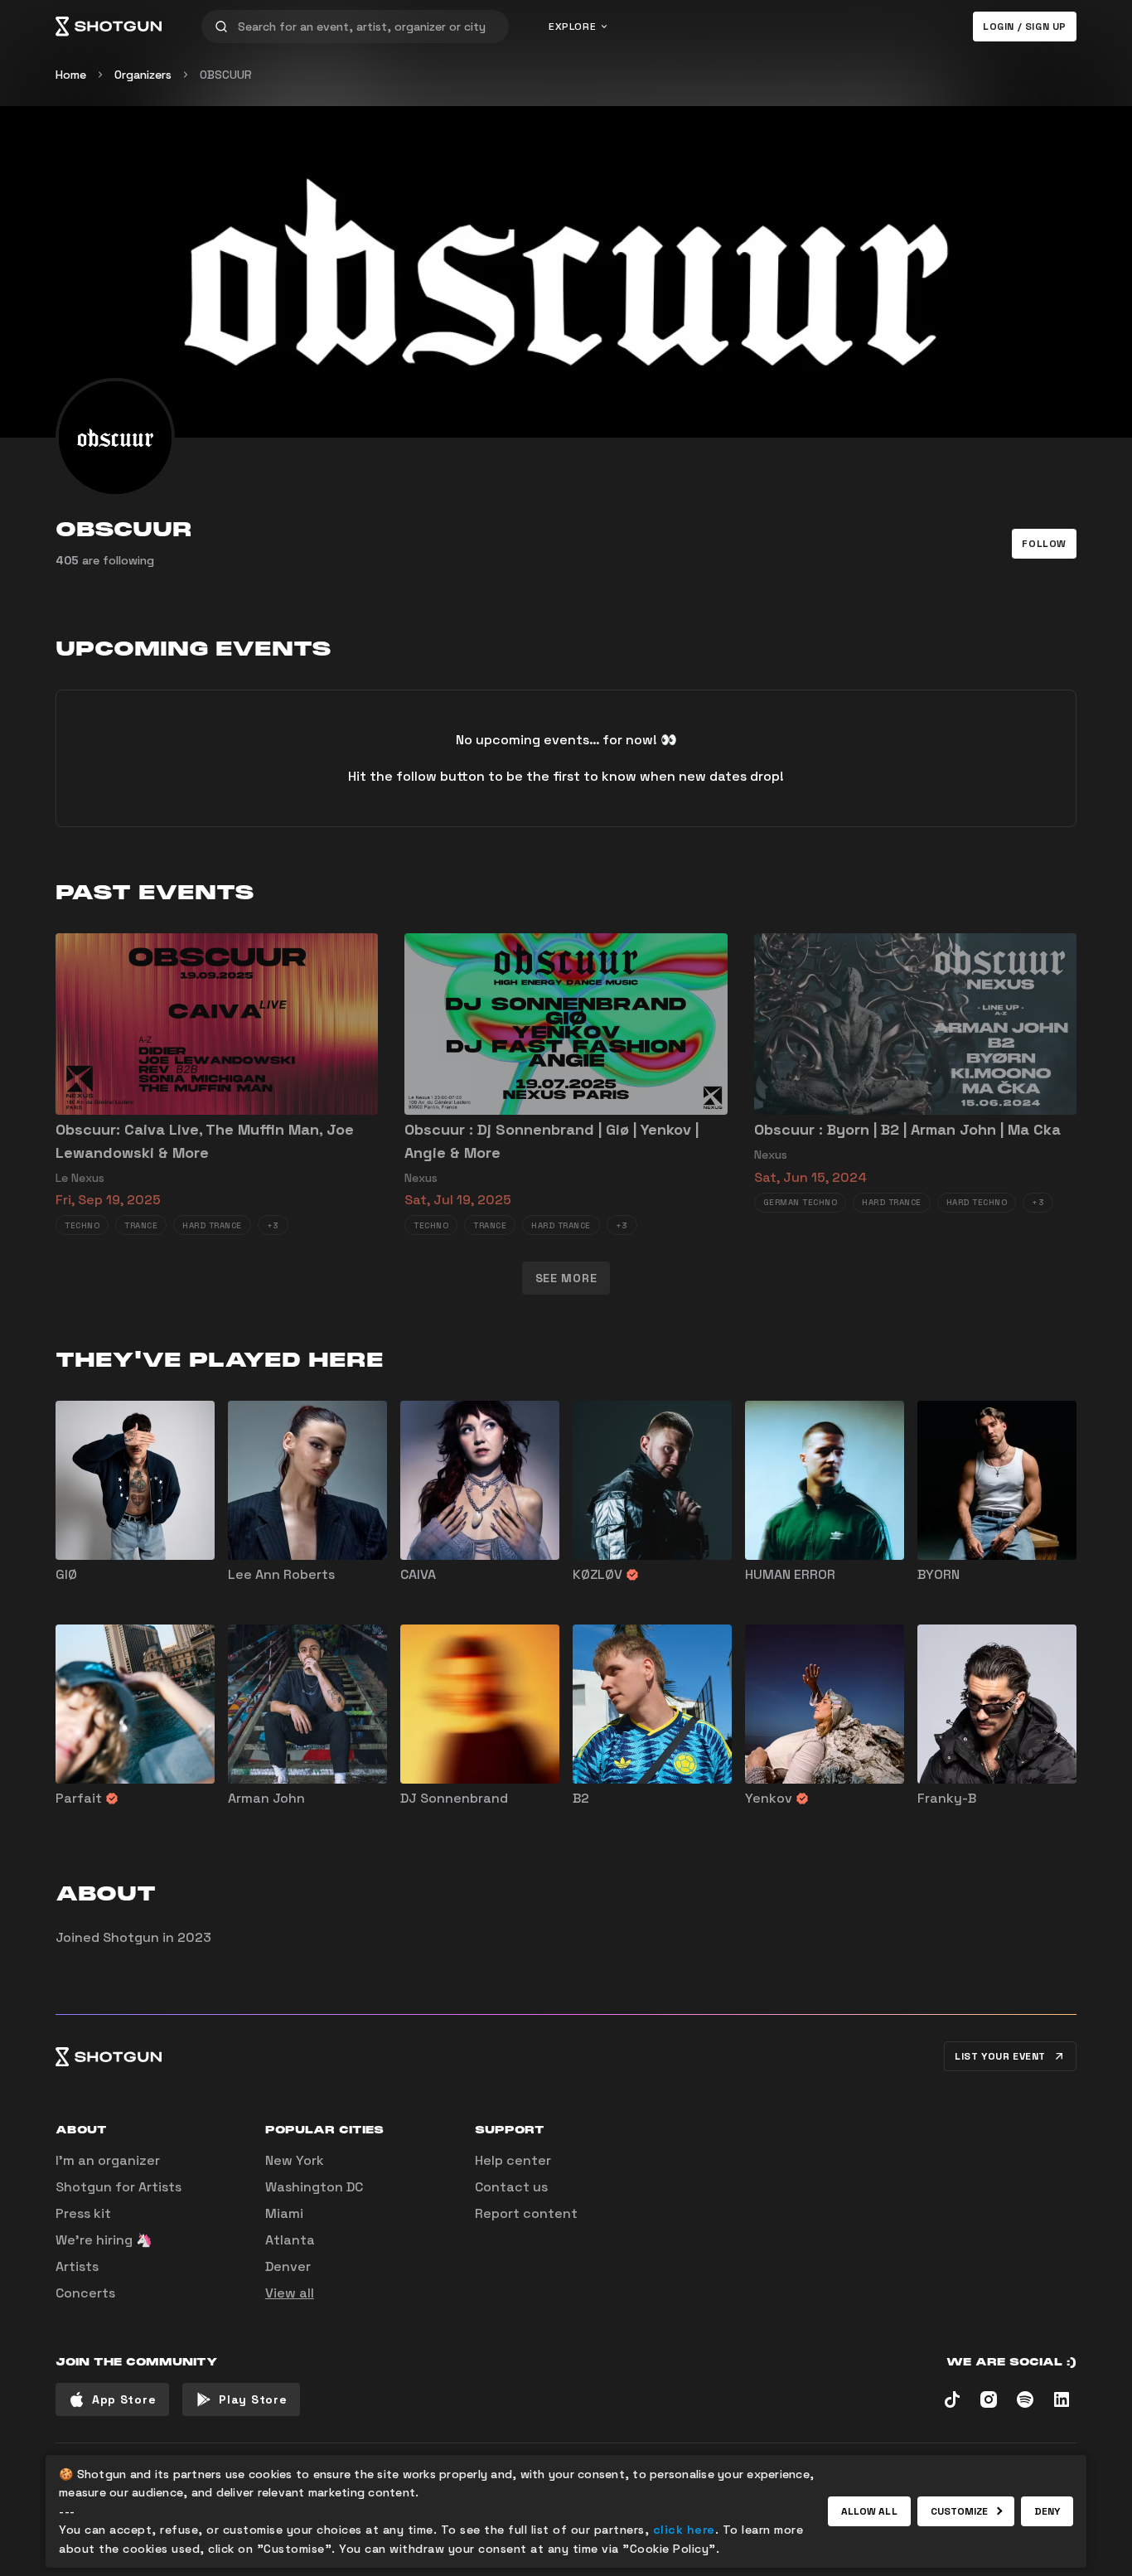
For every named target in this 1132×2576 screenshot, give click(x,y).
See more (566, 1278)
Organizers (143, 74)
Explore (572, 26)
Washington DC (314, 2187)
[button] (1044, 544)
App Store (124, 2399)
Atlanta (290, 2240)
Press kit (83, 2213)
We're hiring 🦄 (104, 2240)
* * * * * * * * *
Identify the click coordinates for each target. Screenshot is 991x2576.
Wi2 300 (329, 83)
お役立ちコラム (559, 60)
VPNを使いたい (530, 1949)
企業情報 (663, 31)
* * * * * * * * *
How many lines in the data above hold the word "target"? Answer with the number alone.

2